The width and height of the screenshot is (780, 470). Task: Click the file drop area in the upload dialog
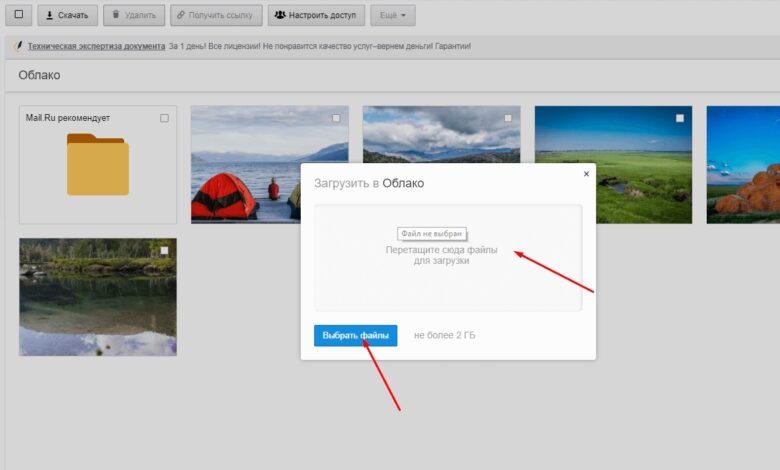447,280
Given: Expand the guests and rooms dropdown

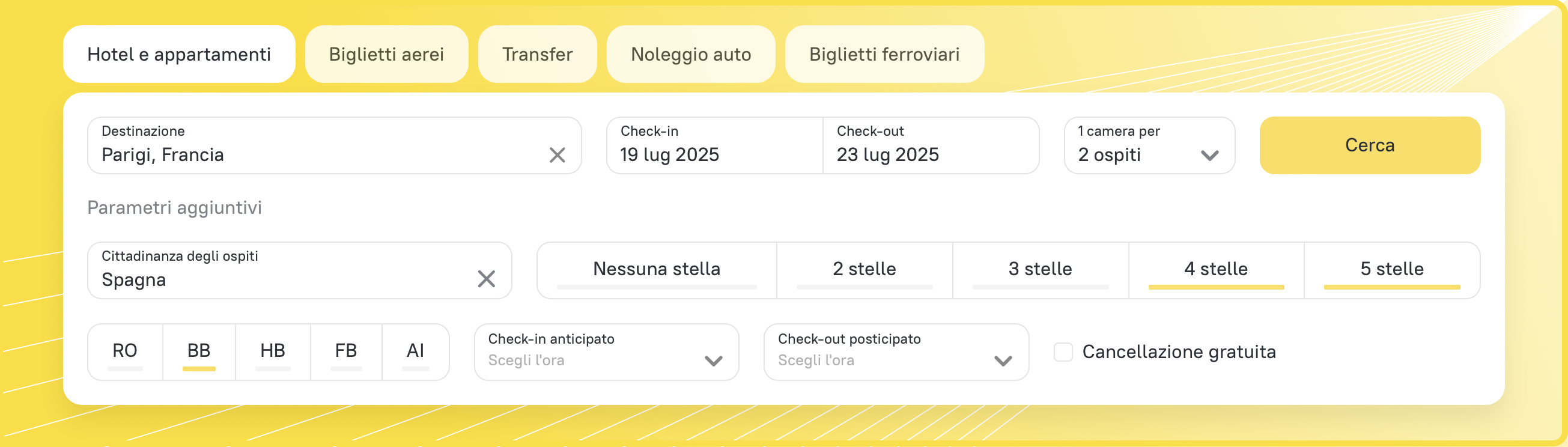Looking at the screenshot, I should 1149,145.
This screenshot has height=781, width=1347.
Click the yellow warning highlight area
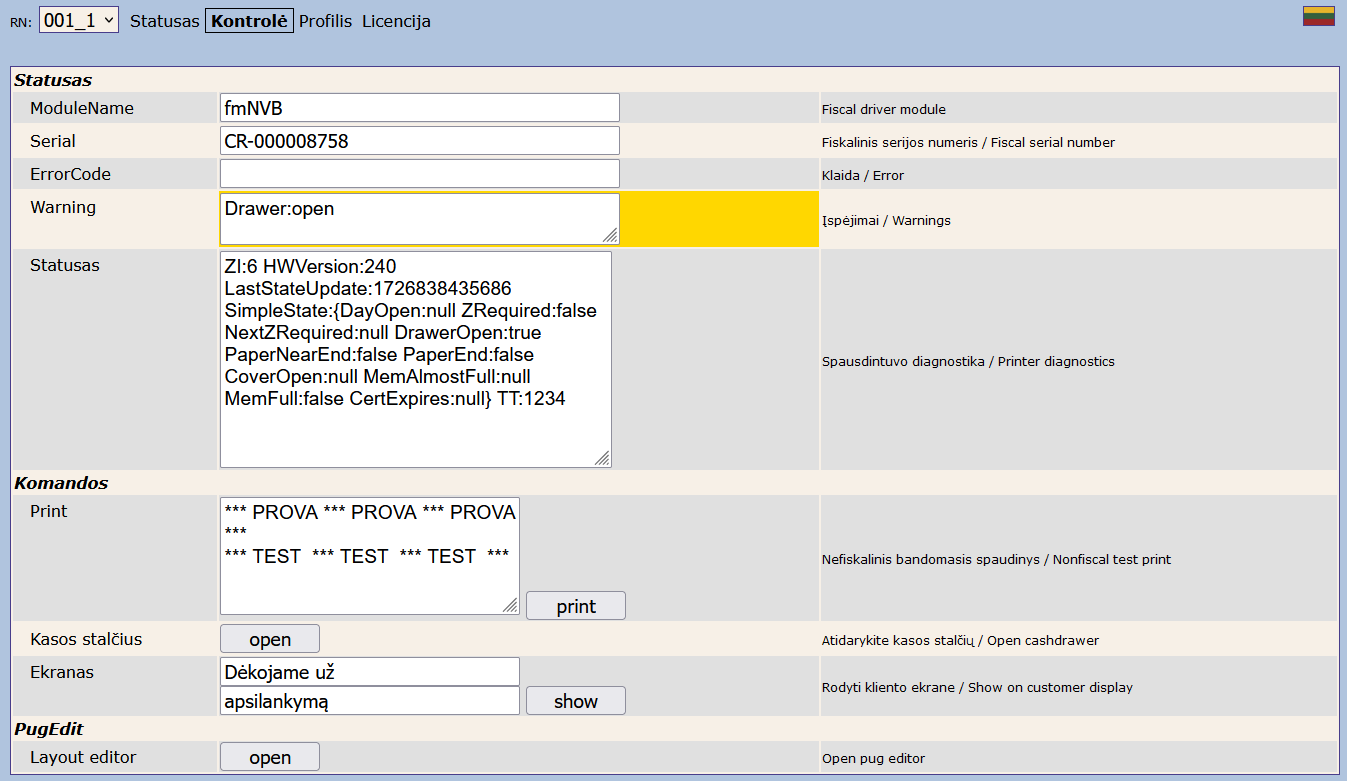coord(719,219)
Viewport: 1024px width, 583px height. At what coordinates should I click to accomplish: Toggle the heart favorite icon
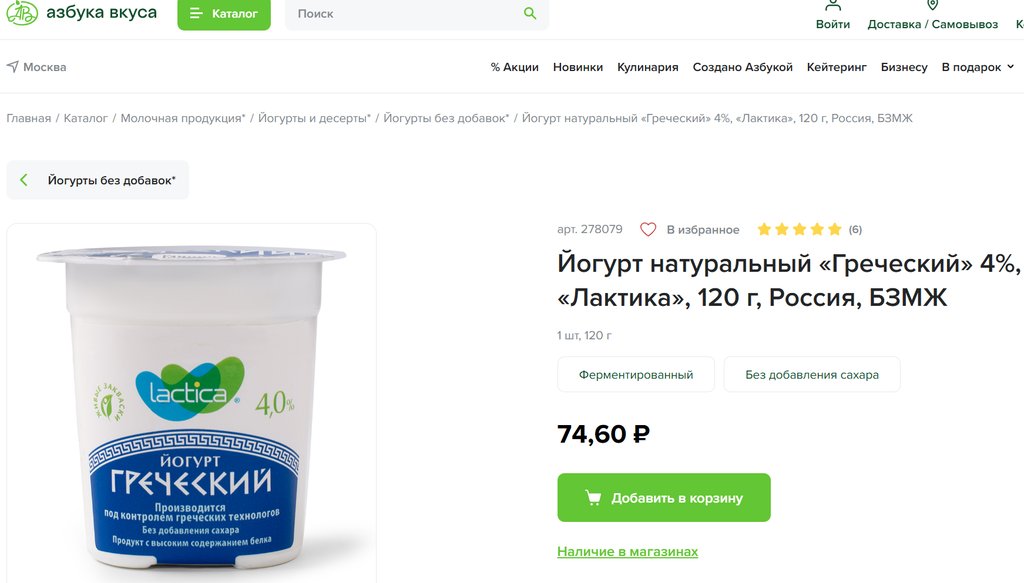click(x=648, y=229)
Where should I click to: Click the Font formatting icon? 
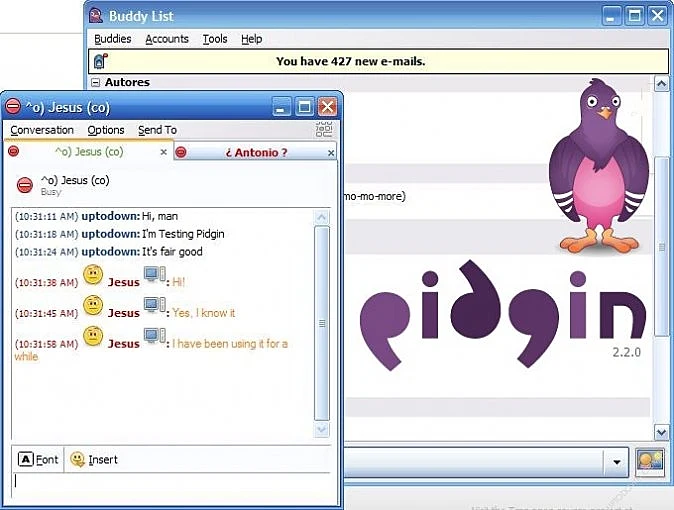pyautogui.click(x=27, y=460)
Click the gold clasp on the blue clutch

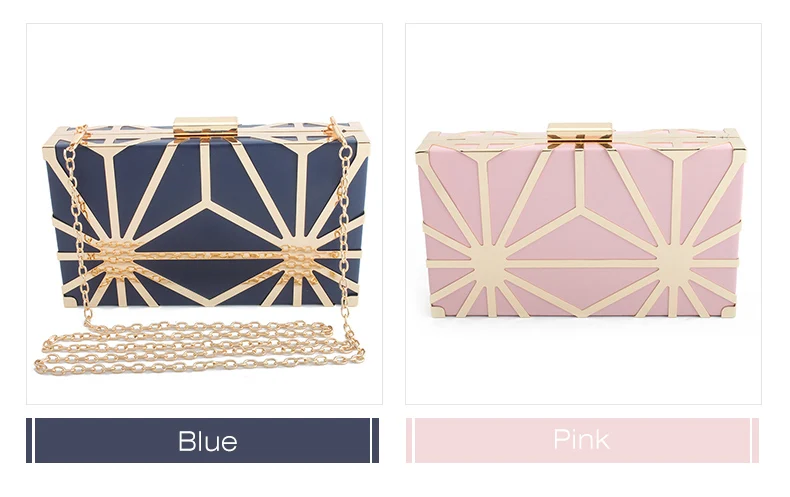tap(206, 129)
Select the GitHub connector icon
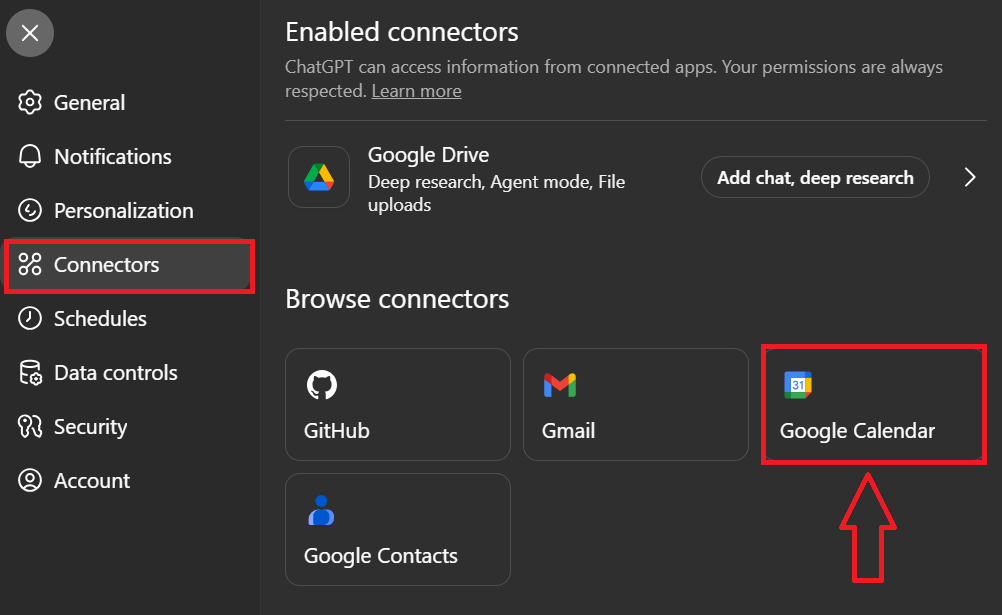Image resolution: width=1002 pixels, height=615 pixels. 320,385
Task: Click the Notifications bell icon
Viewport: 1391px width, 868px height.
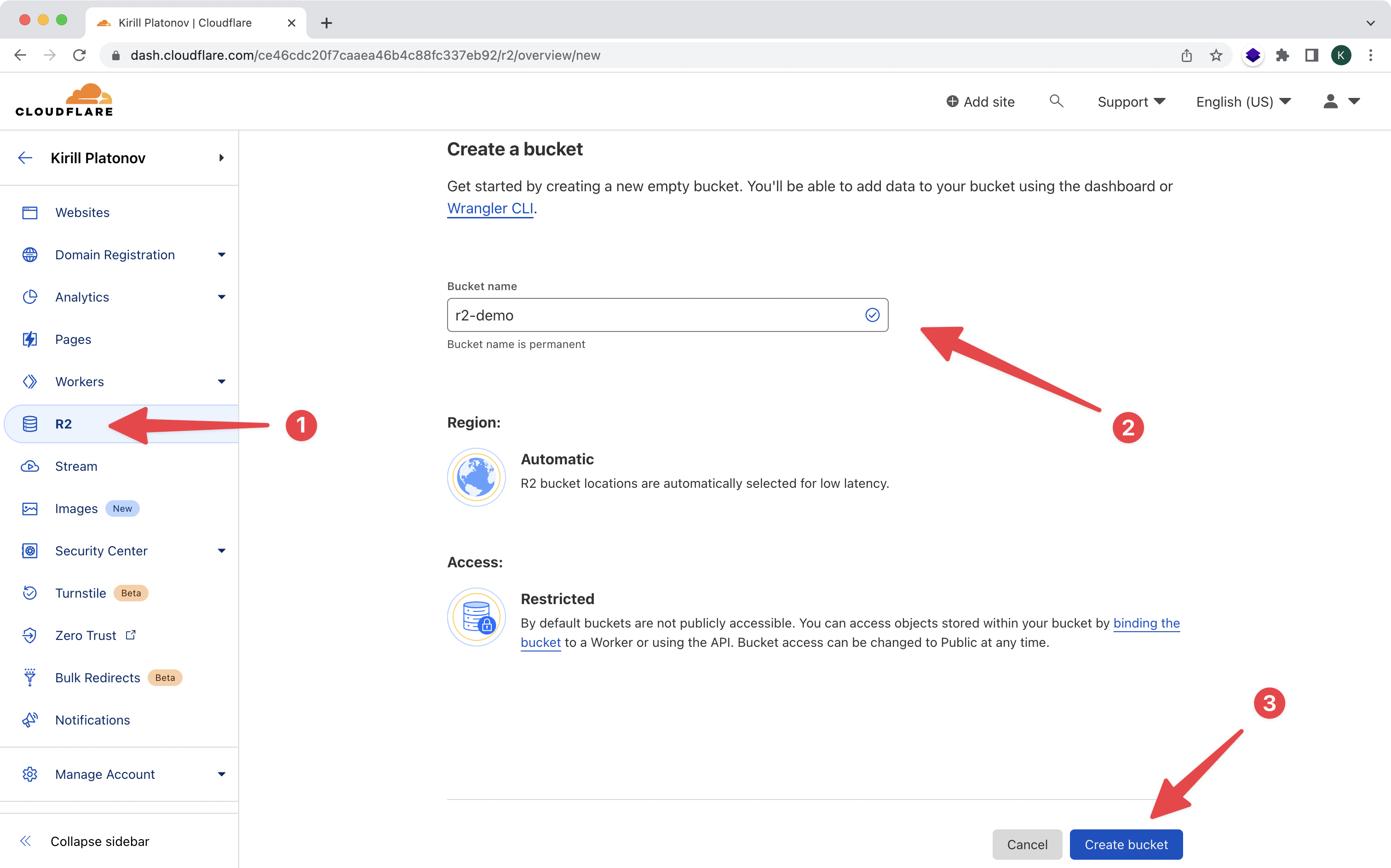Action: [x=30, y=719]
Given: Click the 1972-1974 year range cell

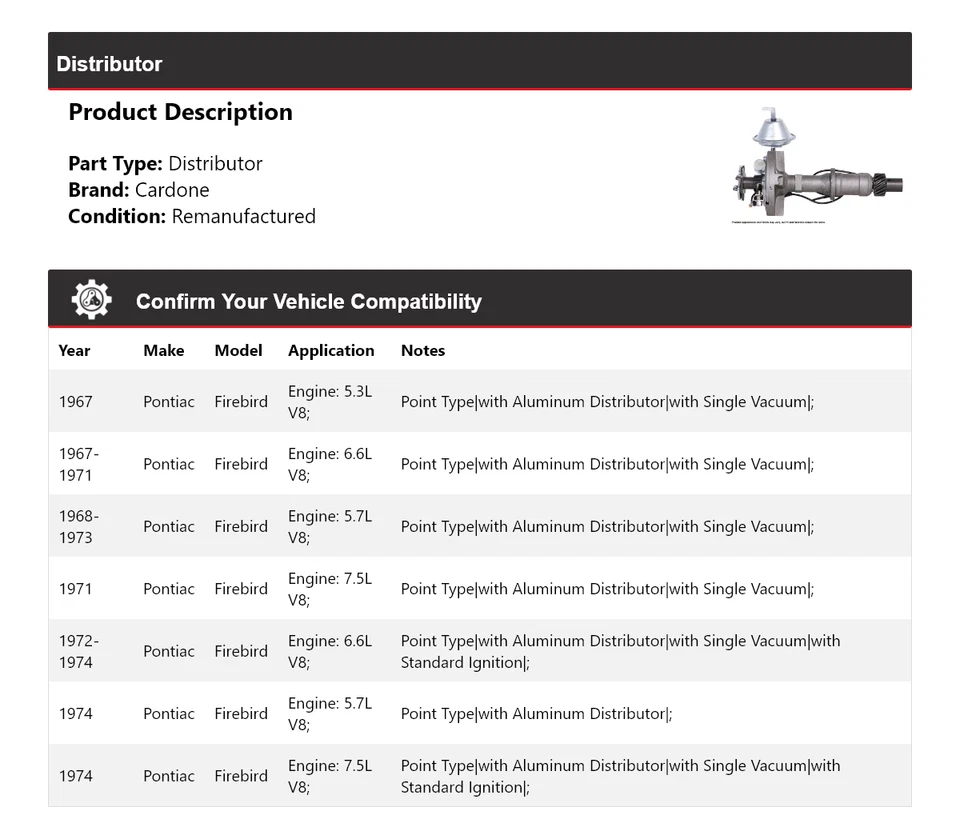Looking at the screenshot, I should [x=78, y=651].
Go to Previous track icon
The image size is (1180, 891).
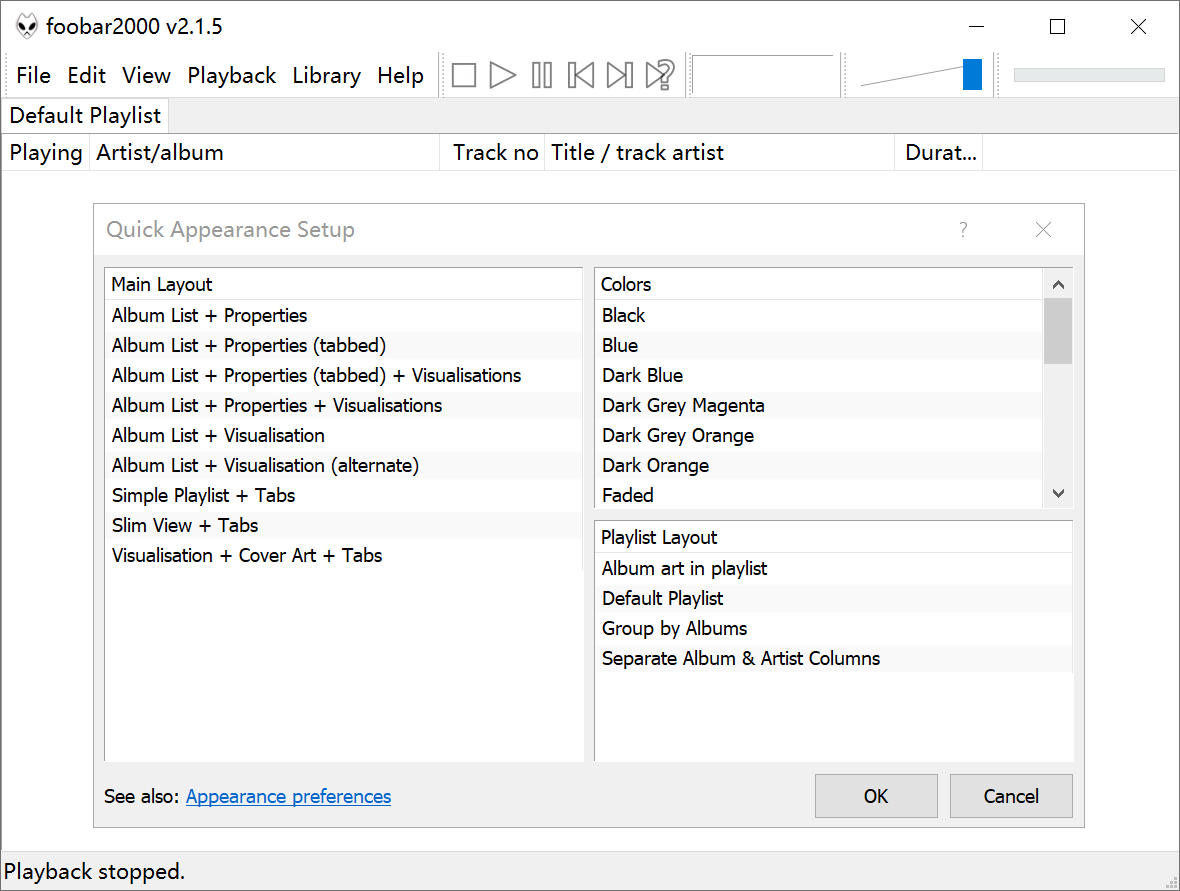click(581, 75)
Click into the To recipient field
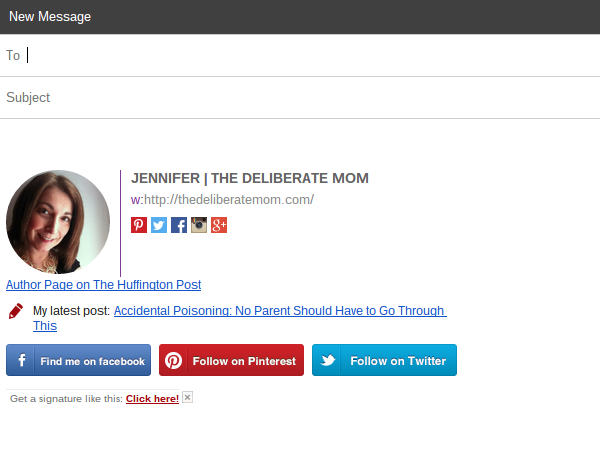 pos(300,55)
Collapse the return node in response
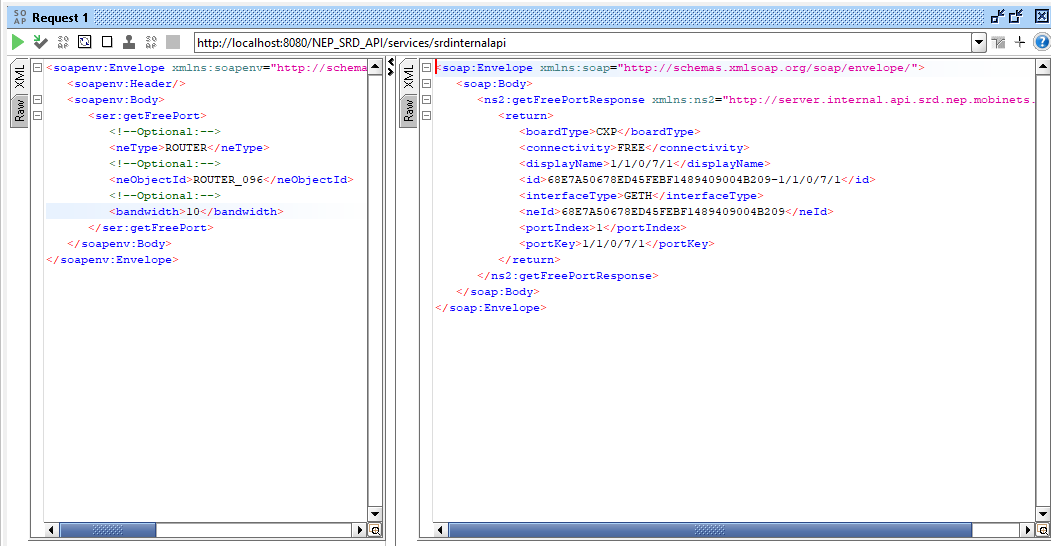Viewport: 1051px width, 546px height. tap(426, 116)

WORK ORDER ->
Write the records out again verbatim and omit the pictures they contain.

REPLY ->
The width and height of the screenshot is (780, 470). Task: Click the file drop area in the upload dialog
447,280
Given: Expand the guests and rooms dropdown

Looking at the screenshot, I should 1149,145.
This screenshot has height=781, width=1347.
Click the yellow warning highlight area
coord(719,219)
Viewport: 1024px width, 583px height. At what coordinates should I click to accomplish: Toggle the heart favorite icon
click(x=648, y=229)
Where should I click to: Click the Font formatting icon? 
pyautogui.click(x=27, y=460)
Click the gold clasp on the blue clutch

tap(206, 129)
Select the GitHub connector icon
Image resolution: width=1002 pixels, height=615 pixels. 320,385
Task: Click the Notifications bell icon
Viewport: 1391px width, 868px height.
Action: [x=30, y=719]
Given: Click the 1972-1974 year range cell

Looking at the screenshot, I should [x=78, y=651].
Go to Previous track icon
The image size is (1180, 891).
click(581, 75)
Click into the To recipient field
 pos(300,55)
Collapse the return node in response
Viewport: 1051px width, 546px height. tap(426, 116)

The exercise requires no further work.